Text excerpt
Year-End Giving Strategies: Tax-Smart and Impactful

by | Nov 30, 2025

Key Takeaways

  • A third of annual donations: About one-third of all charitable contributions are made in December.
  • Donating before December 31 may offer tax advantages. New rules starting in 2026 (via the OBBB Act) may affect deductions for high earners and corporations.
  • Consider tools like IRAs, donor-advised funds, appreciated securities, and bundling donations.
  • Because of complex rules and evolving tax laws, working with financial, tax, and legal professionals may help you make the most of your charitable giving strategy.

A third of annual donations: About one-third of all charitable contributions are made in December, driven by holiday spirit and year-end tax preparation. So, if you’re considering making annual charitable donations, you are not alone. Nonprofits often receive 17–31 percent of their annual online revenue in December, with 47 percent of that revenue coming in the last week of December, and 20 percent coming on December 31.1

There are both emotional and strategic reasons Americans wait until the end of the year to fund their favorite causes, including a combination of cultural norms, tax incentives, and the spirit of the holiday season.

December is synonymous with the holiday season, which often centers around giving, gratitude, and community. Many people are naturally inclined to help those in need during this time.

Short exercise a
Rewrite the stretch of the dataset rows from the start of the rows through the line containing "pos(142,100)", putting "column heading" in place of "column header" and keeping everything else the same. Omit the pictures from your answer.
The article and the rows that follow it have no connection to each other.

Dataset rows
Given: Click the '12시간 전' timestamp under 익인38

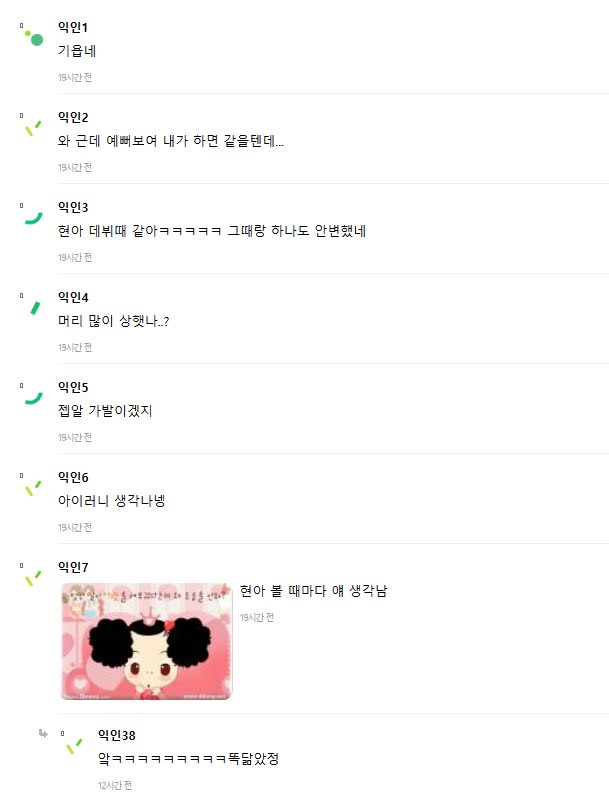Looking at the screenshot, I should click(x=115, y=785).
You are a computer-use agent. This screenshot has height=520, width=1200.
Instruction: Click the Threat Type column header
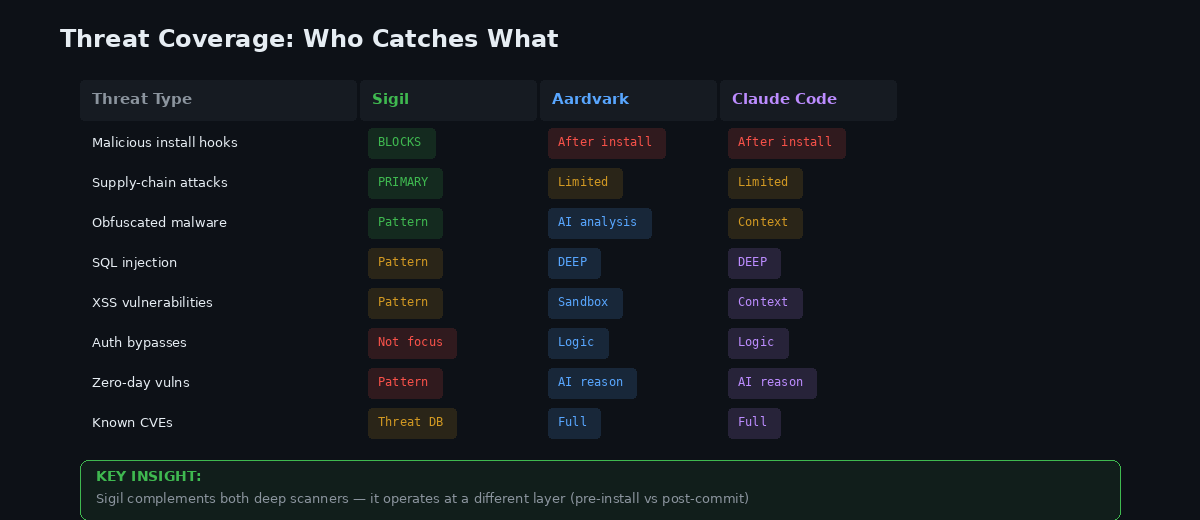pos(142,100)
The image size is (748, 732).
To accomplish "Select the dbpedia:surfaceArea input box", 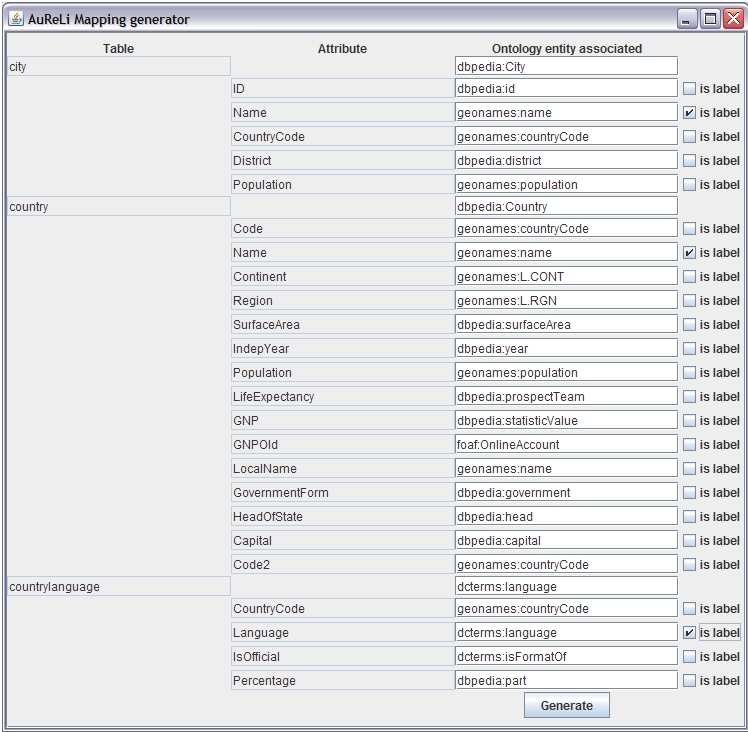I will [x=566, y=325].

Short exercise b
According to the year-end giving article, what share of all charitable contributions are made in December?

Output a
Given: Click the '12시간 전' timestamp under 익인38

Looking at the screenshot, I should click(x=115, y=785).
You are a computer-use agent. This screenshot has height=520, width=1200.
Instruction: Click the Threat Type column heading
pos(142,100)

Output b
About one-third.